先日その場所を遠望すれば、まさに色づき始めたことがわかったので、満開となったと思われた今日、軽い運動がてら観に行ってみることにした。
上掲写真 麓から見える山中の桜。但し今回の桜とは別の場所である。思えば新緑も急速に山を覆い始めていた。遂に山にも春がきたのであった。

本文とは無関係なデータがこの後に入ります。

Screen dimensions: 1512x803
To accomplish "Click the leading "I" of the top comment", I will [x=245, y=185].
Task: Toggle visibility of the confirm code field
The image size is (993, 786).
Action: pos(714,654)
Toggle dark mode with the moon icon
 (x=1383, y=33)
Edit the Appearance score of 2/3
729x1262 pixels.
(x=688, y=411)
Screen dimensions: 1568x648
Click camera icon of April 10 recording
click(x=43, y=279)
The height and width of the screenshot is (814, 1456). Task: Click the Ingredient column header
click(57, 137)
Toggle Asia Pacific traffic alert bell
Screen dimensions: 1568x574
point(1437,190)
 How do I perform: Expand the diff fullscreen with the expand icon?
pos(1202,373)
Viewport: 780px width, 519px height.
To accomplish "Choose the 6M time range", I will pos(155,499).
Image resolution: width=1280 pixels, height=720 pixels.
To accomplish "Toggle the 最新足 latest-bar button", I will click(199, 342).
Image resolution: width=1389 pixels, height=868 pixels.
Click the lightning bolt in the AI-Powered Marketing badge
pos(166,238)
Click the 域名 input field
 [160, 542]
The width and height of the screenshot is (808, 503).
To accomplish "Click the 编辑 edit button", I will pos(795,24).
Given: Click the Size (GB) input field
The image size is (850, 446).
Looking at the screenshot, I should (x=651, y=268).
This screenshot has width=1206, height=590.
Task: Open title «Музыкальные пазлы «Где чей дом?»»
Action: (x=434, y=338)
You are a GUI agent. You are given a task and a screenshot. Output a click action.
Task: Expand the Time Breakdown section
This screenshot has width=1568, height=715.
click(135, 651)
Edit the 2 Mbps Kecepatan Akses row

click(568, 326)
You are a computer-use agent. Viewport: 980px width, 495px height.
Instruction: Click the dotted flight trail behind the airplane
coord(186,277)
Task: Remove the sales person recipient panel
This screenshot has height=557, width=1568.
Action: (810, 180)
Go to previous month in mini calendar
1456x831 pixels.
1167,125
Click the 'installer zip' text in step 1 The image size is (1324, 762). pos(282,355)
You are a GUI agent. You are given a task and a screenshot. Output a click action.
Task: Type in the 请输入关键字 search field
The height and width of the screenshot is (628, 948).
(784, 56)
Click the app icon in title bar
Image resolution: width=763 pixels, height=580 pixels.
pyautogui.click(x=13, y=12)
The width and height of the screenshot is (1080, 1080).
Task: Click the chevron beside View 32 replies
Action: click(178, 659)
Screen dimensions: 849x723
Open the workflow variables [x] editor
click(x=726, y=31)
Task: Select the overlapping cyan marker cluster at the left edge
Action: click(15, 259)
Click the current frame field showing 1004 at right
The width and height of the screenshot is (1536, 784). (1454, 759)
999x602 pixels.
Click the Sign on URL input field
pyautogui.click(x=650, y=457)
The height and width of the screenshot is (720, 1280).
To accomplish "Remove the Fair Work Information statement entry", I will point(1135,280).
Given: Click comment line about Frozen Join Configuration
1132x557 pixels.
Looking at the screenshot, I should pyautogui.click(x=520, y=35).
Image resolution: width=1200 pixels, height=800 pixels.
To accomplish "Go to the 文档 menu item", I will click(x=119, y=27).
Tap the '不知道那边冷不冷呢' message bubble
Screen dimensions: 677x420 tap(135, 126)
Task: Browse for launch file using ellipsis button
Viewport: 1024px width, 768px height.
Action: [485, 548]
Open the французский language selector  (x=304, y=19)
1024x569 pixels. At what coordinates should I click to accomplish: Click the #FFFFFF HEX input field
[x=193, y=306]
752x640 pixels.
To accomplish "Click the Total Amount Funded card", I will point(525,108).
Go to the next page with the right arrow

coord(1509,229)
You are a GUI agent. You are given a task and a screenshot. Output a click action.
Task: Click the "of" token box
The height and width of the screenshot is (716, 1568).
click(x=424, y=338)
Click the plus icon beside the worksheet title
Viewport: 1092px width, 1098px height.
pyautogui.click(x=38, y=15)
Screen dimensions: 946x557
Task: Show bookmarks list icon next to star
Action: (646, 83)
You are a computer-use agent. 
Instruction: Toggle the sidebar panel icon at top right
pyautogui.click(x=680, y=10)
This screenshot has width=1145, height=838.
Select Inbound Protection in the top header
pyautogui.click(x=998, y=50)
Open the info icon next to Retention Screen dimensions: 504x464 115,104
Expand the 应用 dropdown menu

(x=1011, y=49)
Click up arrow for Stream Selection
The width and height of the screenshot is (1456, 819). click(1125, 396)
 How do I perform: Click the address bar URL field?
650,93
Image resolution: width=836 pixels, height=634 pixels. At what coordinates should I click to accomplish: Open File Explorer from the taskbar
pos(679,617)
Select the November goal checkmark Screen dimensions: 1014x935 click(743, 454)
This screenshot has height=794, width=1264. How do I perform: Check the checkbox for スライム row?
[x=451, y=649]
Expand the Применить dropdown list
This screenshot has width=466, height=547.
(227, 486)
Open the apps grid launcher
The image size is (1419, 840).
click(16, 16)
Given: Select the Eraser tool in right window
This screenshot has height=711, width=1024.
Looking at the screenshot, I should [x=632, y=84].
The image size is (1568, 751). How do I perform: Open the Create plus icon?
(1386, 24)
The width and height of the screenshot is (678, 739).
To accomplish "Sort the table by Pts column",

山に入り、誰もいない山道を進むこと暫しして目当ての山桜花覗く場所に

目論見通り、まさしく満開であった。但し、染井吉野のように改変していない山桜なので花の場所は非常に高く、一般的な花見には適さない

山桜の幹。急斜に在りながら、樹高数十メートル、重さ数十トンの巨体を、複雑・複数の根で巧みに支える。樹齢は2、300年程か。しかし、その幹の色艶は良く、若々しくみえた。今季も元気そうで何より

誰も来ない場所で、満開の桜を長く眺める贅沢な時を過ごし、更に奥へと進む。そして、折角なので、そのまま山頂まで進み、少し休んだ。これはそこから見た山科盆地と京都盆地、そして彼方の大阪方面である

山頂近くにも桜があり、彼方の山肌にも点々とそれが見えた。山の確かな春到来を見る思い

そして山頂を下り、京都市街が一望できる「送り火」の火床に。ここにも新緑の波が寄せ来る

火床横にもこの通り桜が
麓から1週遅れの満開か
その後、火床から更に山を下り、無事下山した。今日は気になる裏山桜の満開が見られて良かった。また、麓の満開宣言からちょうど1週間でそれに至ることが判ったのも有意義であった。

考古遺物発見とその後日談
以上で、めでたしと終ると思いきや、なんと下山途中に写真の様な考古遺物を発見。常滑系の中世焼締陶(b器・stoneware)の口縁部で、その下に埋まる内容物などの存在も窺えた。恐らくは戦国期の備前甕か何かか。
帰宅後、文化財保護課に連絡すると、「遺存状態のよい貴重な発見の可能性がある」との回答をもらい、後日調査が入ることになった。
こうして、ただ山桜を観に行っただけでも歴史遺物と遭遇する油断ならぬ裏山であることに、改めて驚かされたのであった。